Business organisations have to manage their financial transactions stringently to ensure their profitability to their respective business processes. Li et al.(2016) in this respect that business organisations today indulge such huge volume of transactions right from making payments to creditors, receiving payments from debtors to paying salaries to employees that it has become very important to keep timely record of all these transactions. This fact is even more applicable in case of Trading.com since the company operates in the stock market. Arthur (2018) mentions that the returns in stock markets are subjected to several external factors like financial laws and economic conditions. Adam, Marcet and Nicolini (2016) further enriches this discussion by mentioning that the stock market is highly volatile and subject to both bearish and bullish trends. However, the high returns which stock market gives, which is far more compared to the secured investments like money market instruments, attracts immense number of investors. Chaibi, Alioui and Xiao (2015) further point out that the stock market is subject to financial transactions worth billions. Thus, in this respect it can be pointed out that the failure of Trading.com consultants to provide the investors timely advice led to losing its investors to other firms. This it can be inferred that failure to provide timely services in complex and high velocity bundled with poor information management would lead to losing of customers and business loss worth millions.
The apex management should daignose the gaps within the organisations like extreme hostile professional relationship among consultants or employees to achieve targets. The managers should take appropriate steps to control and diagnose the issues to prevent future recurrence. As far as the management of Trading.com is concerned, the management did not take any step to control and minimise the internal hostilities among employees. This ultimately led to poor investors service and business losses.

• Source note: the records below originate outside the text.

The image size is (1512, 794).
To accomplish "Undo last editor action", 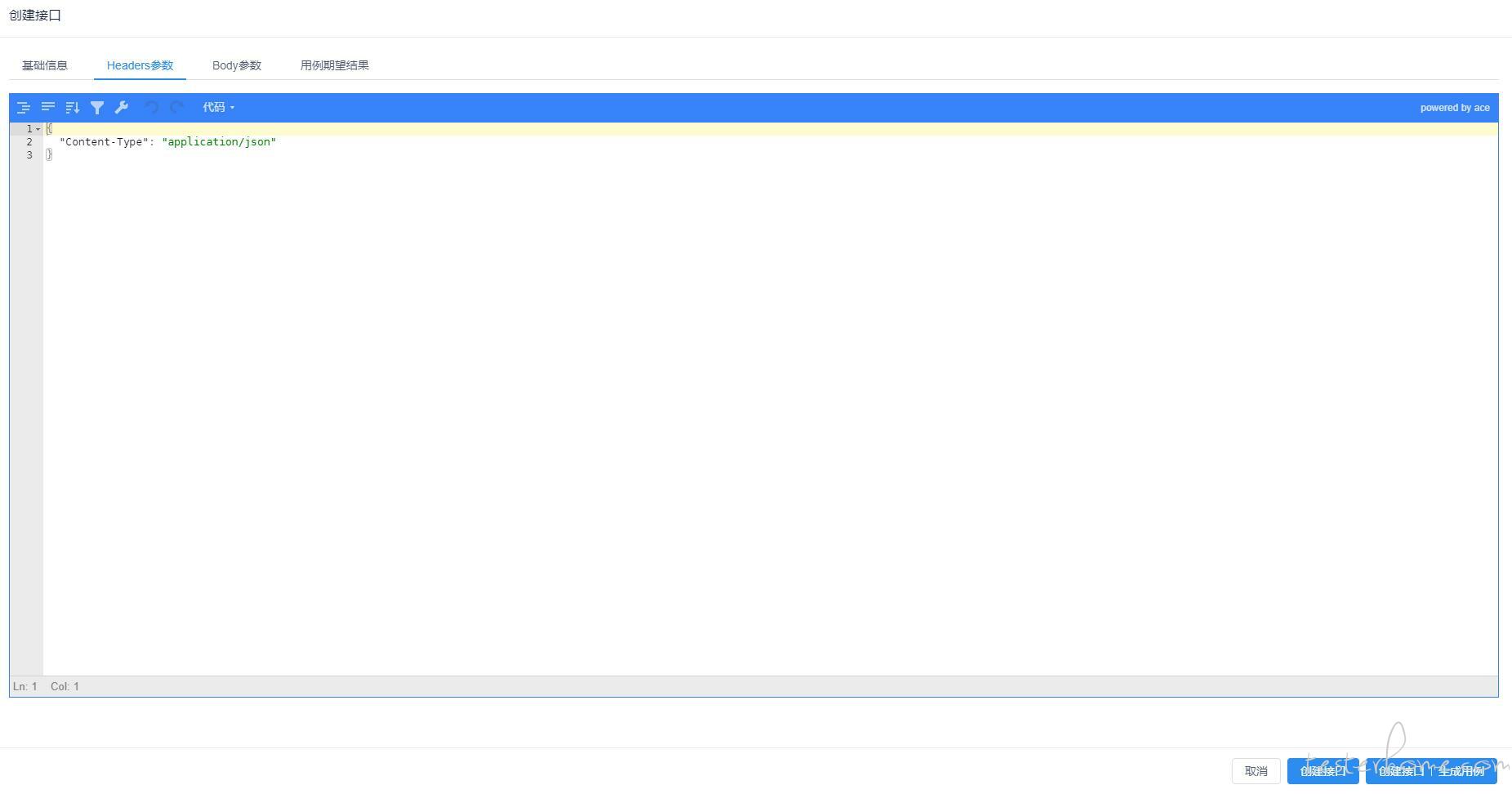I will [x=151, y=107].
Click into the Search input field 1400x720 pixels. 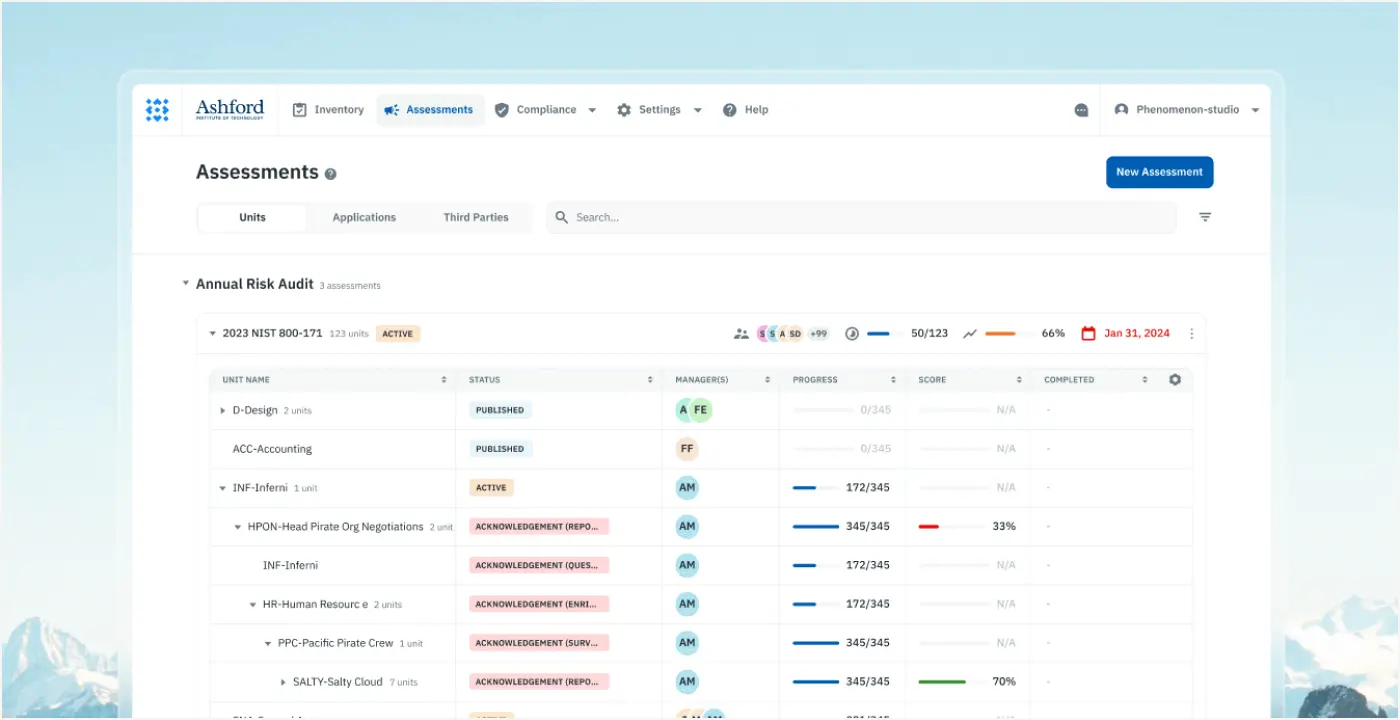pos(860,217)
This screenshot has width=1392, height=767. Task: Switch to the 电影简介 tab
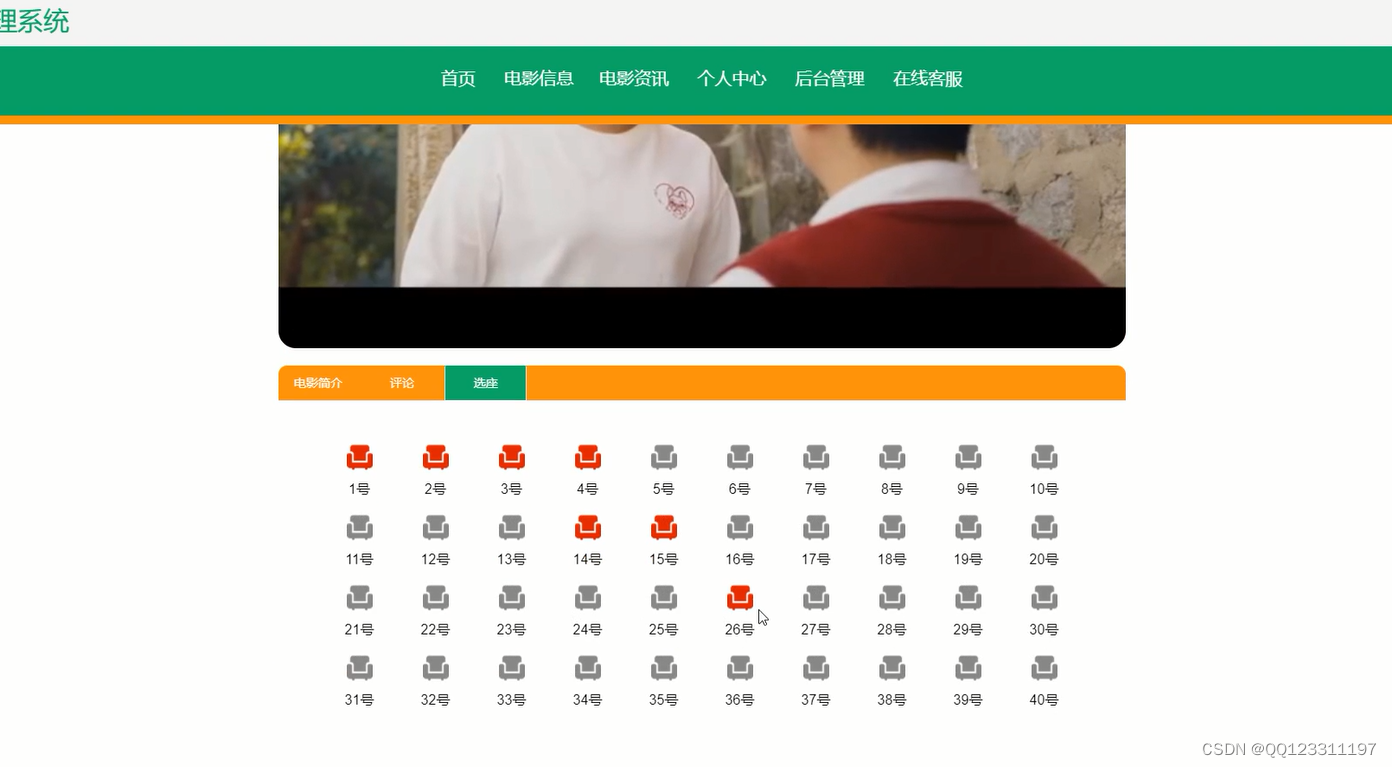point(318,382)
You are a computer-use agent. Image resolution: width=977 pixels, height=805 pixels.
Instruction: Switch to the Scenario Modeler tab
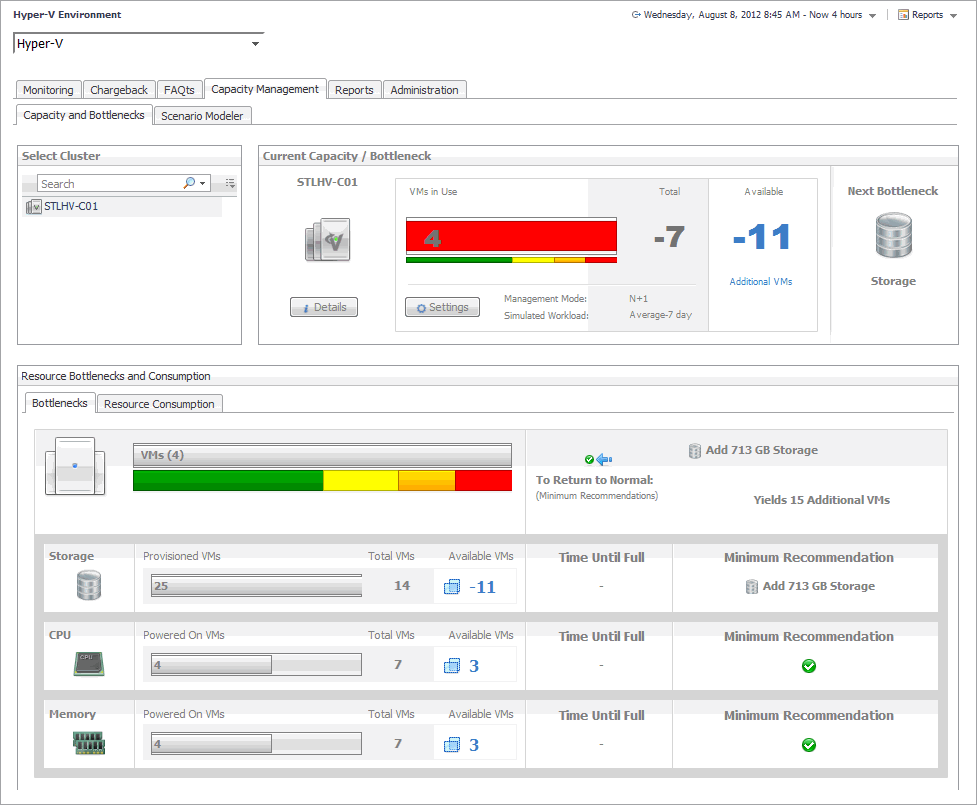pos(202,116)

The expansion of business has necessitated management of business organisations to empower their employees holding managerial positions take decisions and decentralise parts of the decision making operations. This results in more dynamic business decision taking which boosts the performances of the organisations. However, as far as Trading.com is concerned, the apex management did not take any initiative to empower the managers to take business decisions. This led to efficient client management since the managers did not take any step to mentor or manage the poor customer management processes the consultants followed. Thus, low degree of decentralisation poor customer services and business loss.
Pressure points due to culture
Conclusion:
It can be concluded the development of a strong internal employee policies and taking appropriate steps to develop a healthy internal organisations is empirical to the business generations in business organisations. The apex management of Trading.com should initiate steps to bring about changes to strengthen its organisational culture.